Is there any reason to code the fall also?

Thanks!


----------



## jgf-CPC (May 2, 2011)

You should code the fall also if you have enough information


----------



## NaliniAAPC (May 2, 2011)

Hi,
I agree 625.9-Female and 789.09-Male and code fall also...

Regards,
Nalini CPC


----------



## ohn0disaster (May 3, 2011)

I'm actually going to go with srinivas and lean towards the 719.45 code for *pain in joint, pelvic region and thigh* due to fall. I feel like 789.09,* abdominal pain, other specified site *, and 625.9, *unspecified symptom associated with female genital organs*, would be better suited for pelvic pain due to an internal cause (like ovarian cyst or abdominal pain of suspected colonic origin, for example) rather than for an external cause like our case here. 

Hope this helps.


----------



## srinivas r sajja (May 3, 2011)

Thank you Vanessa!


----------



## eadun2000 (May 3, 2011)

ohn0disaster said:


> I'm actually going to go with srinivas and lean towards the 719.45 code for *pain in joint, pelvic region and thigh* due to fall.
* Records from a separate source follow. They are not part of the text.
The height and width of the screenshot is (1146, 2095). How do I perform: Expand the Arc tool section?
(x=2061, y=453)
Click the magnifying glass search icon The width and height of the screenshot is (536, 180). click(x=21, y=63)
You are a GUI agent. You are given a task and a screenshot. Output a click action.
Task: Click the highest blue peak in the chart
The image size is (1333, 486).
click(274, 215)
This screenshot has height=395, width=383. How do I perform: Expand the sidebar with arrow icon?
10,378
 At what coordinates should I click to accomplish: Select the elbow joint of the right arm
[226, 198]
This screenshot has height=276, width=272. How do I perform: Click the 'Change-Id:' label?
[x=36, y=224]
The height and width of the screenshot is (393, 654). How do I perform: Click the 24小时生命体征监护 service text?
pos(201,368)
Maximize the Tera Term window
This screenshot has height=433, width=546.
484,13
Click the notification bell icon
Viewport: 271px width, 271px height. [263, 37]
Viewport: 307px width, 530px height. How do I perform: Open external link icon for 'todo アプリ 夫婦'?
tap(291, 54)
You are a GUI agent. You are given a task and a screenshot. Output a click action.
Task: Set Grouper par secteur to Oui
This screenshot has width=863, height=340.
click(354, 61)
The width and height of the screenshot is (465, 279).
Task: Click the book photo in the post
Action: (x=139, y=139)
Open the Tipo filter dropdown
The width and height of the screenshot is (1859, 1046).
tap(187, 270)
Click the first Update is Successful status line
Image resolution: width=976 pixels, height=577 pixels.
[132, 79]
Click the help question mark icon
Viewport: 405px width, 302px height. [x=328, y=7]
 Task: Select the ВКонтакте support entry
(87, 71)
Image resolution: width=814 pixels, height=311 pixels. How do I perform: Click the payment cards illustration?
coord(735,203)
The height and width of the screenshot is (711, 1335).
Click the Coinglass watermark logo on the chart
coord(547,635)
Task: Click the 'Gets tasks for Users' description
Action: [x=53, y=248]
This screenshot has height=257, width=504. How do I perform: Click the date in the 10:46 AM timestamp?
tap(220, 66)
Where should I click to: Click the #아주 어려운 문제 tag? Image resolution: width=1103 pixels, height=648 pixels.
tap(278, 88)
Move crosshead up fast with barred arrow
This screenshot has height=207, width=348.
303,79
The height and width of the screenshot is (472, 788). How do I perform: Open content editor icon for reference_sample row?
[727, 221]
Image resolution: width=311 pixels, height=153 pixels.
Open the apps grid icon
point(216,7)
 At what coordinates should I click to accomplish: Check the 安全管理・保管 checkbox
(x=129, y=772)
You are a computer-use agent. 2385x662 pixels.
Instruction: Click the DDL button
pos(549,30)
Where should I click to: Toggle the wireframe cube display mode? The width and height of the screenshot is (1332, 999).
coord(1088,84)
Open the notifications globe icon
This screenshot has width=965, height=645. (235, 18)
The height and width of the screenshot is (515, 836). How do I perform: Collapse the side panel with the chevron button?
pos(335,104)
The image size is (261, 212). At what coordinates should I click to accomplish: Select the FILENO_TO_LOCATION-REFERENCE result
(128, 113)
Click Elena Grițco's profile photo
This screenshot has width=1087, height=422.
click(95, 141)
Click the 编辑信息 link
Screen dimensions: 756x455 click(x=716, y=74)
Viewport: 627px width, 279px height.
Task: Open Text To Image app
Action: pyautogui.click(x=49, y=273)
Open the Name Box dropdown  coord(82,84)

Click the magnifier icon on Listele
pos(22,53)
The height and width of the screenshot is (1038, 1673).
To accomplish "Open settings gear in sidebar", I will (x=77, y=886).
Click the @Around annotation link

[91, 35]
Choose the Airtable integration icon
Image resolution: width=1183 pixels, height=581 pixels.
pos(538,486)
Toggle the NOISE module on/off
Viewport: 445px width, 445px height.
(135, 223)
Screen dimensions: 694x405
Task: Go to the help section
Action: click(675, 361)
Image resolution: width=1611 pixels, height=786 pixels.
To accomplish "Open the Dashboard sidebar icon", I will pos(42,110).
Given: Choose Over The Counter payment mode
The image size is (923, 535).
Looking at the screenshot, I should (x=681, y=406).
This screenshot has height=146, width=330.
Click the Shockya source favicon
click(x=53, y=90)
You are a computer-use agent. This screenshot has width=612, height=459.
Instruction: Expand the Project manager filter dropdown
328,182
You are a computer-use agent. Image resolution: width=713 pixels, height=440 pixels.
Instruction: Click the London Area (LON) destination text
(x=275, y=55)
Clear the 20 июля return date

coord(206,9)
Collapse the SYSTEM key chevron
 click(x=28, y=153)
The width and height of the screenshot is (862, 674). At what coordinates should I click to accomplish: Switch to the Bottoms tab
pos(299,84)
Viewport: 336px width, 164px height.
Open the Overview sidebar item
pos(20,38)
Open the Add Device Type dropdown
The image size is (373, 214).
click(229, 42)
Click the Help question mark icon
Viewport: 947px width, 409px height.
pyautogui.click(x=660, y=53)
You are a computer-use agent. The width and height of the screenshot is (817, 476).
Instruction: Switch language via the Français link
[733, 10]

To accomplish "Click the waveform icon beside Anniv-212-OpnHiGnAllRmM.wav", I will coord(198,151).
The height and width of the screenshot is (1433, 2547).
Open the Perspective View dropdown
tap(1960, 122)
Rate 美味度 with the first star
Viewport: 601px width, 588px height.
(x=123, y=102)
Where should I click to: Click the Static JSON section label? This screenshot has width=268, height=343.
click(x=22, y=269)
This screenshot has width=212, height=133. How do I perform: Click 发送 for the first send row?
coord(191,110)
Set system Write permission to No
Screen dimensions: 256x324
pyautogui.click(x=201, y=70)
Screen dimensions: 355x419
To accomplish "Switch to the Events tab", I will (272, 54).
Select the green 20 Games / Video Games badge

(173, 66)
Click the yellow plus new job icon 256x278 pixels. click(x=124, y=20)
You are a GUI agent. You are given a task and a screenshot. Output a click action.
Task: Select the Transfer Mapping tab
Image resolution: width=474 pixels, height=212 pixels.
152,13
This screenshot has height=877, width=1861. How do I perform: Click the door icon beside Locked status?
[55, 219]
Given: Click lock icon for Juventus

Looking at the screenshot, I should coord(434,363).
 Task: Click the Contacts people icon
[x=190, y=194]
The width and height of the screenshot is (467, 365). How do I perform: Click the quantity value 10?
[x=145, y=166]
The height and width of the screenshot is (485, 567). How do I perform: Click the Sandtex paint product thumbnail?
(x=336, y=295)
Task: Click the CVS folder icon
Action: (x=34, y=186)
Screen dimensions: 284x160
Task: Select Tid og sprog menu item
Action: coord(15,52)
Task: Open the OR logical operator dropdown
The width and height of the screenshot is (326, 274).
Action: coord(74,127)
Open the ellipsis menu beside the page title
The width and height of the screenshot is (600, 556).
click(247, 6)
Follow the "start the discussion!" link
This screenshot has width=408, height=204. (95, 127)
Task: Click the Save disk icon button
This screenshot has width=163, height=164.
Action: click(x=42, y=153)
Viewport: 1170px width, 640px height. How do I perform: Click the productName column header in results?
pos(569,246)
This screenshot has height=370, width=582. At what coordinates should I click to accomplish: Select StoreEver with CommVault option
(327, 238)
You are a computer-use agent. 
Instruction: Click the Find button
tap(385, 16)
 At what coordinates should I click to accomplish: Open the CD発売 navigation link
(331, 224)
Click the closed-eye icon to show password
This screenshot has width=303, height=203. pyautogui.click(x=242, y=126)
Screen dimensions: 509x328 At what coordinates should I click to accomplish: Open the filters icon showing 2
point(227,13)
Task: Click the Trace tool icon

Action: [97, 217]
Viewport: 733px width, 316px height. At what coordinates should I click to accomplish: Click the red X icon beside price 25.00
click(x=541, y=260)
I feel like 789.09,* abdominal pain, other specified site *, and 625.9, *unspecified symptom associated with female genital organs*, would be better suited for pelvic pain due to an internal cause (like ovarian cyst or abdominal pain of suspected colonic origin, for example) rather than for an external cause like our case here.
> 
> Hope this helps.



I respectfully disagree.  You cannot "assume" it is muskuloskeletal just because it states fall.  The diagnosis for pelvic pain in a female is 625.9 and in a male is 789.09.  You cannot assume that the patient just fell or if they fell over something hitting their abdominal area.  With what was just given to us was pelvic pain due to fall.  Nowhere does it state anything that would make you code 719.45... you do not have enough information to make that assumption.


----------



## ohn0disaster (May 3, 2011)

I'm going to stick to my answer and respectfully disagree with you, eadun.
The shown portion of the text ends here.